▶ [Aim] Reproduce everything in the material from the line containing "Given: Click UK's 準備預金金利 rate name" down to the line containing "tap(940, 302)", including both of those lines. Leave the pictures out.

• • • •

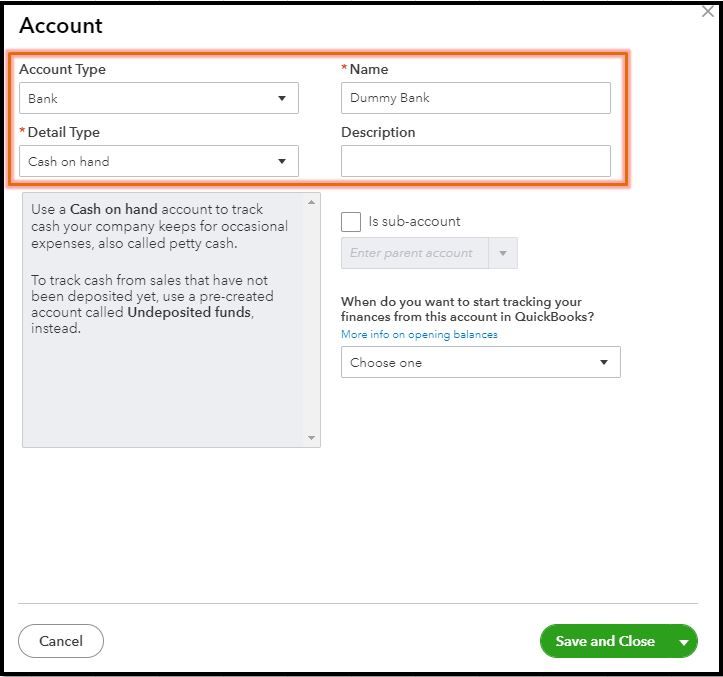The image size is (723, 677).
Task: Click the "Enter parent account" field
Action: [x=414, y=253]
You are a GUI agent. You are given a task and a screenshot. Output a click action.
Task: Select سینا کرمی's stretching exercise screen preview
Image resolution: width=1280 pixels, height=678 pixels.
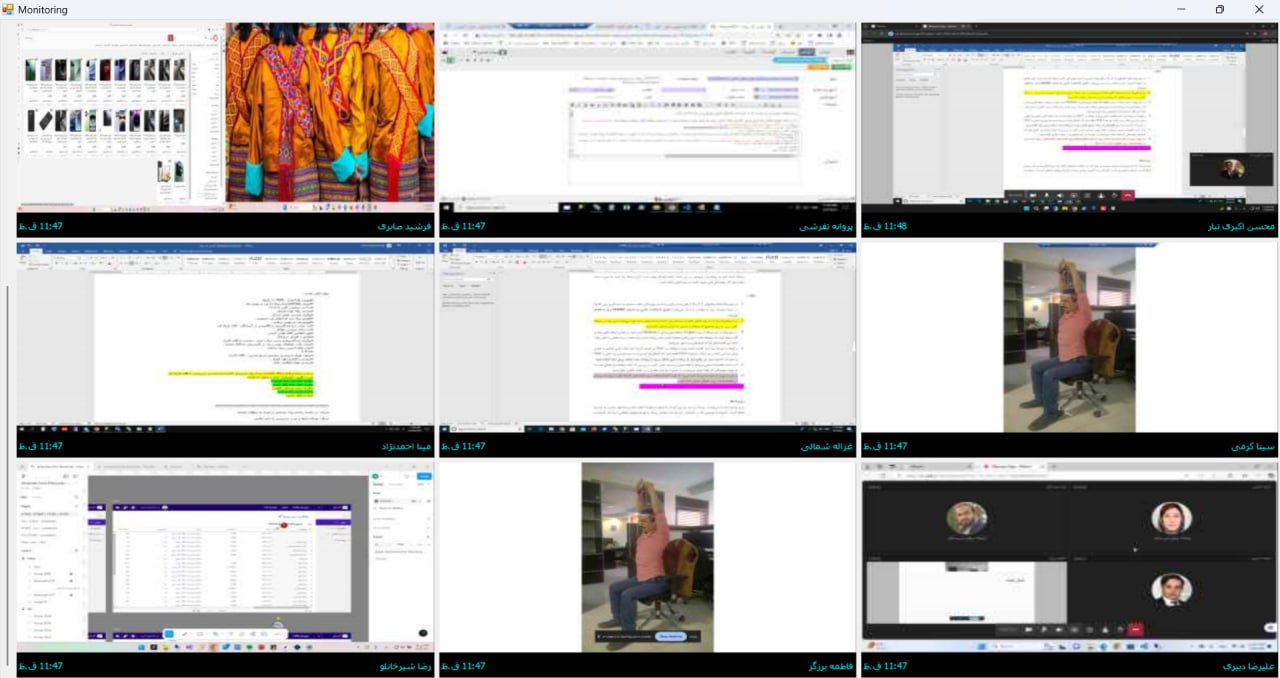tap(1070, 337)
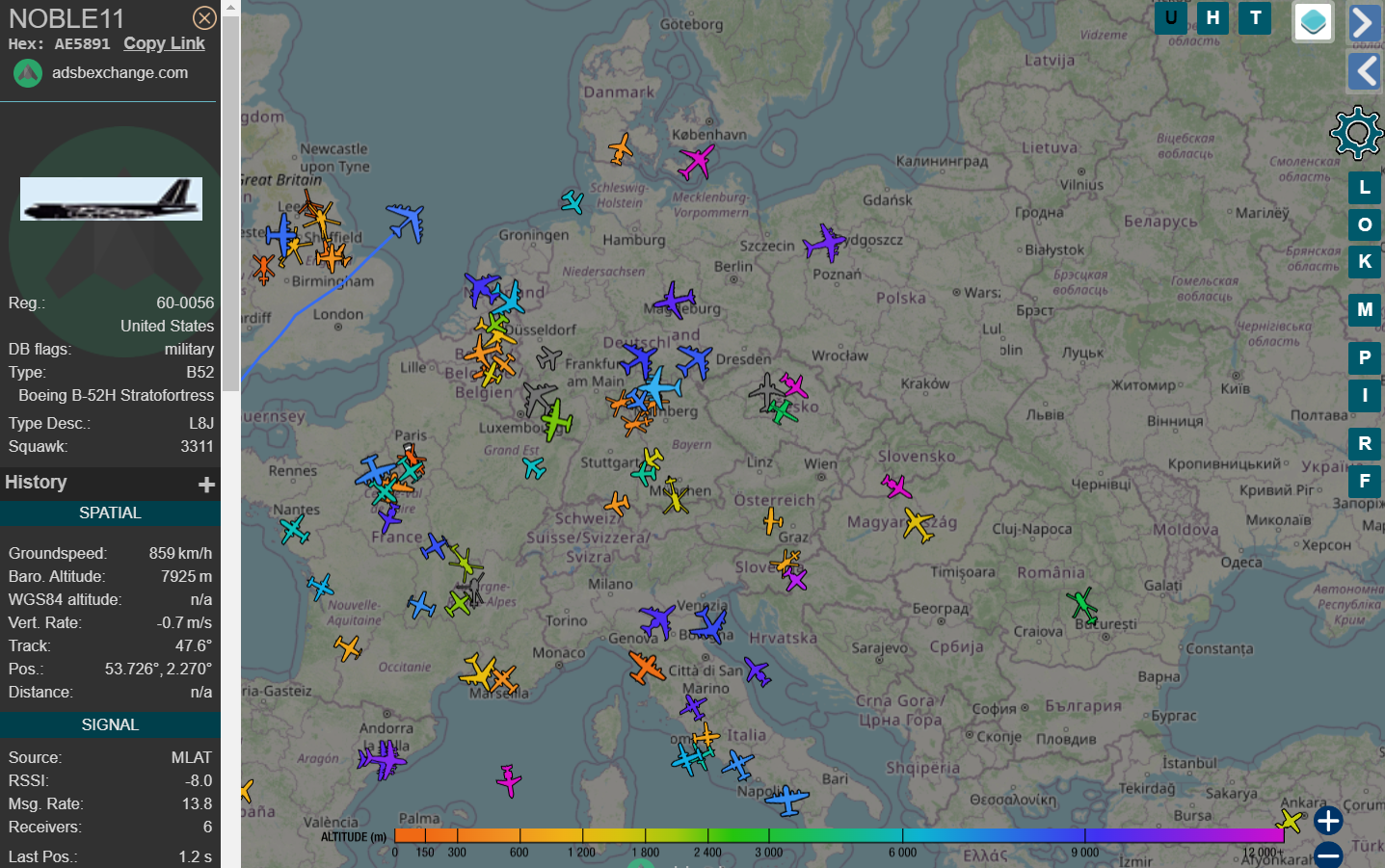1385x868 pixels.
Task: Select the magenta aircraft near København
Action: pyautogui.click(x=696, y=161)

• • • •

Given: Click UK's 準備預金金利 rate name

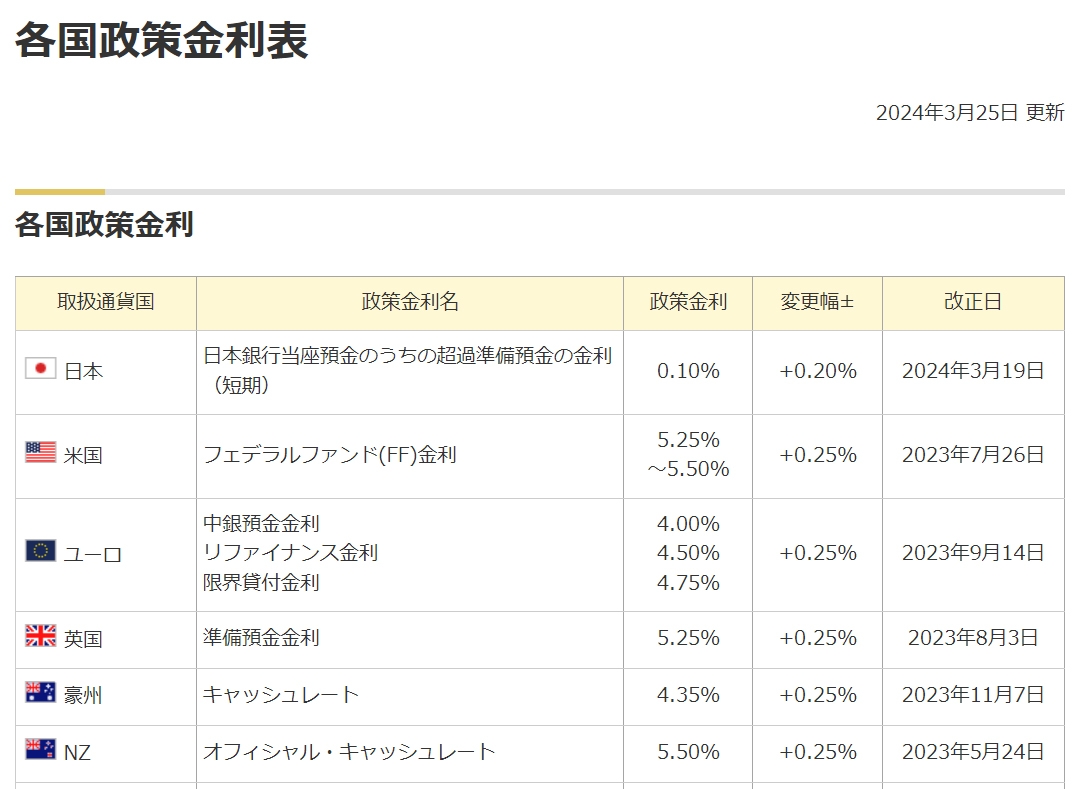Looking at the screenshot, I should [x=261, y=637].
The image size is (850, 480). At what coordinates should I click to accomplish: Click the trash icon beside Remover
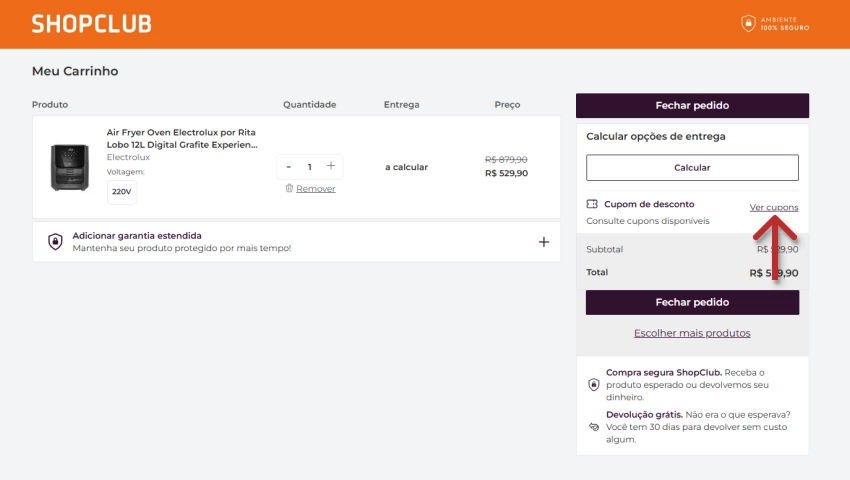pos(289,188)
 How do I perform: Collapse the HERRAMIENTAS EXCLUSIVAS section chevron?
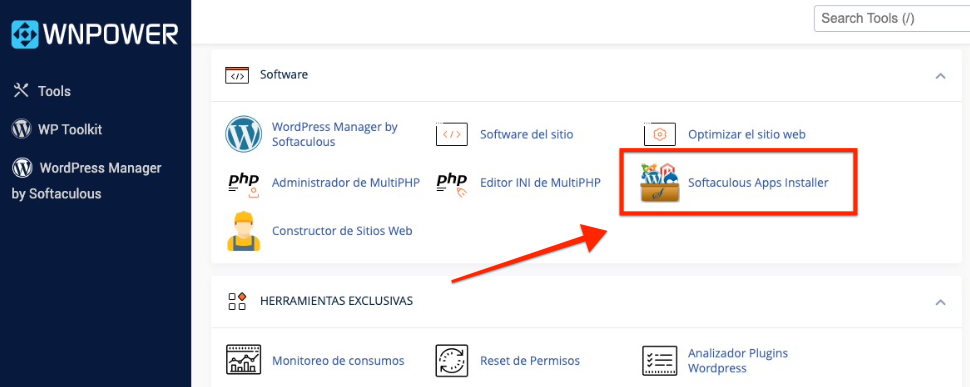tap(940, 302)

• • • •

▶ [Final answer]
Given: Click UK's 準備預金金利 rate name

Looking at the screenshot, I should [x=261, y=637].
The image size is (850, 480). At what coordinates should I click to accomplish: Click the trash icon beside Remover
pos(289,188)
 How do I perform: Collapse the HERRAMIENTAS EXCLUSIVAS section chevron?
tap(940, 302)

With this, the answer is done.